Only one portion of the data is to be written out: from the line bearing "[Giành tích Bát" through the line bearing "[search] (113, 61)". Write it exactly as it appears.

(Data extracts Opens)

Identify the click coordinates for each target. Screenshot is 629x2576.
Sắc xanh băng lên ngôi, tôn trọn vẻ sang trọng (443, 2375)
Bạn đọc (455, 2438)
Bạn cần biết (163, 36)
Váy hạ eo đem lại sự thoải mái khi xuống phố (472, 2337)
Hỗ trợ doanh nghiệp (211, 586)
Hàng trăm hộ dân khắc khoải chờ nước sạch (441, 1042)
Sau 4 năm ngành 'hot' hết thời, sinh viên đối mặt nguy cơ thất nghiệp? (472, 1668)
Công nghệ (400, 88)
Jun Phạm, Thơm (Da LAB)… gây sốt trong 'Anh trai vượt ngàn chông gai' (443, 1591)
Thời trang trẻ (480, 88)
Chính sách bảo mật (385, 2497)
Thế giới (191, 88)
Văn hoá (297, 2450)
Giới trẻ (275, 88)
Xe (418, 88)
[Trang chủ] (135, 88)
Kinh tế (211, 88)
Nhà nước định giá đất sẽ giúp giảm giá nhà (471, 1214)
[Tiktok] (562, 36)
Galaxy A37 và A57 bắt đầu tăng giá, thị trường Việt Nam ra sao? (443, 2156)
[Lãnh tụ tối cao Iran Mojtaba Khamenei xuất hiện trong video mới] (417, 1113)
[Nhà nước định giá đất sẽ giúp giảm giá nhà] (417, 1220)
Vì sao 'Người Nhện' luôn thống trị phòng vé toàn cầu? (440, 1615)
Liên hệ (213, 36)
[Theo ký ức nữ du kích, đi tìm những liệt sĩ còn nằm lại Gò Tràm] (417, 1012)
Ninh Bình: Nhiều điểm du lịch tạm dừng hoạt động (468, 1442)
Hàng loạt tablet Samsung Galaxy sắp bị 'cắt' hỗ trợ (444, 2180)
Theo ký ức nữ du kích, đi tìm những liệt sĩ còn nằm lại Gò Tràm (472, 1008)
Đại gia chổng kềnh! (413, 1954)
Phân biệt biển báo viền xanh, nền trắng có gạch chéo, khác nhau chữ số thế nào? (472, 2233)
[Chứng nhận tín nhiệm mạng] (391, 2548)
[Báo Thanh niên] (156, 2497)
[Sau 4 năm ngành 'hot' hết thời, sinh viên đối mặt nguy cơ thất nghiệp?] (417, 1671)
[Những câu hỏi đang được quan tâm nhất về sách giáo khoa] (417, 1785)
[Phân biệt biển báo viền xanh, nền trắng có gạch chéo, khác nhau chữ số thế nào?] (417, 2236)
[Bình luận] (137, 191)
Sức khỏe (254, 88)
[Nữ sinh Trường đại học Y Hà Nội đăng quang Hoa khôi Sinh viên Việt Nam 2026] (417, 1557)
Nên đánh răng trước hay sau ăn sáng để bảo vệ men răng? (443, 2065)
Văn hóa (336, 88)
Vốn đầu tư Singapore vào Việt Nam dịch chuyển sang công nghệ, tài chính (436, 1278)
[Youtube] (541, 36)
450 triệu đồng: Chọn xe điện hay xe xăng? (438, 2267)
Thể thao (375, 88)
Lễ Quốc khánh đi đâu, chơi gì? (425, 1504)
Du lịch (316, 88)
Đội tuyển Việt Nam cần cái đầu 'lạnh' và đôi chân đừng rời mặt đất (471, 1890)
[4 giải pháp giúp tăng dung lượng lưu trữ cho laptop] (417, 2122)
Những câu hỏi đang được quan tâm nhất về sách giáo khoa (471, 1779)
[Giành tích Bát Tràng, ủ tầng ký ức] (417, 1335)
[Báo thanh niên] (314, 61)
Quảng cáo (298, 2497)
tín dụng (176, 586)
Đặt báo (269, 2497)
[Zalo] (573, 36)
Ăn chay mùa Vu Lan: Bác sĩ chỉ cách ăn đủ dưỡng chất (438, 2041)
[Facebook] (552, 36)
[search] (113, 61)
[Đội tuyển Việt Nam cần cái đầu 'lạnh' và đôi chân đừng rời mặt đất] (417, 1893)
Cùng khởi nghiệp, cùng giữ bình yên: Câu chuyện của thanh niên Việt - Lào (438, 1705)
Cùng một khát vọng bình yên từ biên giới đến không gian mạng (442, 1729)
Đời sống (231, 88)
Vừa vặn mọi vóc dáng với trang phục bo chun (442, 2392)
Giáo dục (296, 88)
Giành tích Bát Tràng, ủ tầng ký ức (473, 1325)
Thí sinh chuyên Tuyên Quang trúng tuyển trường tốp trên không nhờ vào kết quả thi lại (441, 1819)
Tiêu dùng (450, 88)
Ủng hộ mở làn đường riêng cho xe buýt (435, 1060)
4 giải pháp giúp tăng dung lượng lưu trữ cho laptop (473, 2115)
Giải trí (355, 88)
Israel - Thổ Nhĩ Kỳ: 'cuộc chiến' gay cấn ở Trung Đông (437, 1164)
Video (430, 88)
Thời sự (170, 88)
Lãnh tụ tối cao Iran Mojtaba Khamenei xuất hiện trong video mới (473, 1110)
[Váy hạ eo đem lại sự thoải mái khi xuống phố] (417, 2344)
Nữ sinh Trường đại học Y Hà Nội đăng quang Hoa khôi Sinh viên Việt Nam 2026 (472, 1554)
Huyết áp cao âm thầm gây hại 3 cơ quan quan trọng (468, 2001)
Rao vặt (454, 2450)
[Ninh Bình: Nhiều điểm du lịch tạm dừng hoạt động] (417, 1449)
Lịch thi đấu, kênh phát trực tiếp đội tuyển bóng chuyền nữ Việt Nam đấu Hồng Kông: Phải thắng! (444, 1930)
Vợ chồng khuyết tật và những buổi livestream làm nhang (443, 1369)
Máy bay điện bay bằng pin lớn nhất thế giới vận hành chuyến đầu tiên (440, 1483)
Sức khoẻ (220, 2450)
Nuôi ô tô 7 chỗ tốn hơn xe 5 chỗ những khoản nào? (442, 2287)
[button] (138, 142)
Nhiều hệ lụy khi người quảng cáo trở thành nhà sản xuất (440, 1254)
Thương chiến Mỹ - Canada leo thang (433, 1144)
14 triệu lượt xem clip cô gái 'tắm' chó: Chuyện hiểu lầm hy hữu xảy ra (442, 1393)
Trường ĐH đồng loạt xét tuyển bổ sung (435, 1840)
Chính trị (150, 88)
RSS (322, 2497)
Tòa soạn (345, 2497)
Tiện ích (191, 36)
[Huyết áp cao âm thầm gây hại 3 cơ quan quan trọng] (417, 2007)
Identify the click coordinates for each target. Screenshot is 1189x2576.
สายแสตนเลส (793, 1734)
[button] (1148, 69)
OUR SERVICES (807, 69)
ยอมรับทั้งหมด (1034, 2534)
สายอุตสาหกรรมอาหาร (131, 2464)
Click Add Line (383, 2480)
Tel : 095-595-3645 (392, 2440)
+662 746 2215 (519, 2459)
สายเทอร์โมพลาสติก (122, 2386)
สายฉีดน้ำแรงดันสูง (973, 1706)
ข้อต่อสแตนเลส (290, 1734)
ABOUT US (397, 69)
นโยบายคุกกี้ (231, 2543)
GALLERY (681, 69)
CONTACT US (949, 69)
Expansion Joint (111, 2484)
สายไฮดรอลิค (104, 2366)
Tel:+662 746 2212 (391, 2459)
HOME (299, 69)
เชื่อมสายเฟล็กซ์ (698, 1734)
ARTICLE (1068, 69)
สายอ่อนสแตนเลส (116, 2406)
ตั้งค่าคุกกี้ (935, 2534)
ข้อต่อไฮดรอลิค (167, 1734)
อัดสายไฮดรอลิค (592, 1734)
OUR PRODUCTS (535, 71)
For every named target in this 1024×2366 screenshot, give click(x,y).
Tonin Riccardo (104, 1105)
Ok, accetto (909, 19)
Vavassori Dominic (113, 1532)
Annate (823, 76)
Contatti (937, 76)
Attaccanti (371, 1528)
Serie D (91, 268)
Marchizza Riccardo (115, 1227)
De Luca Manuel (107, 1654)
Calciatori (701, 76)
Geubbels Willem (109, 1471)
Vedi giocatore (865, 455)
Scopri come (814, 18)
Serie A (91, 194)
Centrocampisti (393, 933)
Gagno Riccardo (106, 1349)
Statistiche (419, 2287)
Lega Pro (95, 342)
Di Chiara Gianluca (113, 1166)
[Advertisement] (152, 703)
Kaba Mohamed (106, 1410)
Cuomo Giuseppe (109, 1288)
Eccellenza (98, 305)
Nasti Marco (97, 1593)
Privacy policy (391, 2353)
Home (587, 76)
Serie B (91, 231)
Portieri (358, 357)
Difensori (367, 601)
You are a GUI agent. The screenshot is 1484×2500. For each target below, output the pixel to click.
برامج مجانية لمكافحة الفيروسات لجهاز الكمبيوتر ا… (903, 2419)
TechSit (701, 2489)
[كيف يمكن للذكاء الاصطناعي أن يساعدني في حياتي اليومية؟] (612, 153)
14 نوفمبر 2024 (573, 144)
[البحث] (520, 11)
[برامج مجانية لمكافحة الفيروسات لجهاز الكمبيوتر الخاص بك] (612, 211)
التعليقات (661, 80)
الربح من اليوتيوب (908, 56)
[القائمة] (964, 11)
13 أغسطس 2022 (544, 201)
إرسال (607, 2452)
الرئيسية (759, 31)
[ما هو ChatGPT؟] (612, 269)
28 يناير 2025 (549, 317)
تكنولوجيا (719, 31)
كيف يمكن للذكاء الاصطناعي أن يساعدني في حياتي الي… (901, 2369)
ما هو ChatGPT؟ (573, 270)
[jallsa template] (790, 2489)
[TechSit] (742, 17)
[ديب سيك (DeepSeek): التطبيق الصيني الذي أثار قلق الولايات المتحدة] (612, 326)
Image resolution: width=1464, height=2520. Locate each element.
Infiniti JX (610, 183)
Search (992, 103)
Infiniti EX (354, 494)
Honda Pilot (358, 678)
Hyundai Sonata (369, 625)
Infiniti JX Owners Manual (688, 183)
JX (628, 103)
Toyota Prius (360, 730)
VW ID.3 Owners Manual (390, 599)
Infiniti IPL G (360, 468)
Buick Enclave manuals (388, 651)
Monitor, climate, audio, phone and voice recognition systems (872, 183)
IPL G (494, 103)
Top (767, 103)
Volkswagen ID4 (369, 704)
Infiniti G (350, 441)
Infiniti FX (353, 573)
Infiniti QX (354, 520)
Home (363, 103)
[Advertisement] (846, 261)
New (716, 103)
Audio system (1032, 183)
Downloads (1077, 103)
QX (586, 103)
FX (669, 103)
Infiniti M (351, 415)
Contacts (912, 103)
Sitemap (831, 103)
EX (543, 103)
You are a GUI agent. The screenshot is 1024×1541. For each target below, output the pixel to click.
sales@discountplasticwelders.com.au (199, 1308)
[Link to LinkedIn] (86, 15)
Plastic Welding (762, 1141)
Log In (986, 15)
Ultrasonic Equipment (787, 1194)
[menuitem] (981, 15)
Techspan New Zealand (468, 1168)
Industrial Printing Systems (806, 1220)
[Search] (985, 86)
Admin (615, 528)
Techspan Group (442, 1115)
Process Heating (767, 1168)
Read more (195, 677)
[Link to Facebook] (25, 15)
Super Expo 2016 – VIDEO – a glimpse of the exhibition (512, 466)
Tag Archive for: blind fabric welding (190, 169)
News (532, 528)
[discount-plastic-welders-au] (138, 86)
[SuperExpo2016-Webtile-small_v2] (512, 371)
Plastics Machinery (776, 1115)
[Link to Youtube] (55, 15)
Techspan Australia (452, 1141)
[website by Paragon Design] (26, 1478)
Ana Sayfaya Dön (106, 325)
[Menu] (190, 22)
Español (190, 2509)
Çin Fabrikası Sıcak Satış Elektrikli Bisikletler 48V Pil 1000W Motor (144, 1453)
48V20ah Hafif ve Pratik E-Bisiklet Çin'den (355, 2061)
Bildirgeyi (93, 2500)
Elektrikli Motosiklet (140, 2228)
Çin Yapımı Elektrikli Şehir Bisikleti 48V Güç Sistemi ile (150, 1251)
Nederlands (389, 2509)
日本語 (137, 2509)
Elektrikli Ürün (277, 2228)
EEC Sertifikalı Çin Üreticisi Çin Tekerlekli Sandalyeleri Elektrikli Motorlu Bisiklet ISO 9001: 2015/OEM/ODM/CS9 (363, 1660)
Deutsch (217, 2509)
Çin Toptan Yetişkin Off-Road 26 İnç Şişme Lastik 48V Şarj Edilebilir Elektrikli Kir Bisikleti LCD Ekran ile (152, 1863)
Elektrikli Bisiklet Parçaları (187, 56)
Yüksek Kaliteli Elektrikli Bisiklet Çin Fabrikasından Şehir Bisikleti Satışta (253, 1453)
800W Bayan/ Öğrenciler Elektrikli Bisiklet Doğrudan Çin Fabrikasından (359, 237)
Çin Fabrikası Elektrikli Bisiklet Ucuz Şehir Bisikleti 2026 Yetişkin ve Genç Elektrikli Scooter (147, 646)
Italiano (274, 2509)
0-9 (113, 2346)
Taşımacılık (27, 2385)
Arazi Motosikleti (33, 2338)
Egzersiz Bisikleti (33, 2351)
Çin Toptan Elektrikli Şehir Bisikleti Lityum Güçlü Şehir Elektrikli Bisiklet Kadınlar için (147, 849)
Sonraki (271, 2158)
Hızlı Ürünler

(Data extracts Closes)

Your solution:
[Giành tích Bát Tràng, ủ tầng ký ức] (417, 1335)
[Báo thanh niên] (314, 61)
Quảng cáo (298, 2497)
tín dụng (176, 586)
Đặt báo (269, 2497)
[Zalo] (573, 36)
Ăn chay mùa Vu Lan: Bác sĩ chỉ cách ăn đủ dưỡng chất (438, 2041)
[Facebook] (552, 36)
[search] (113, 61)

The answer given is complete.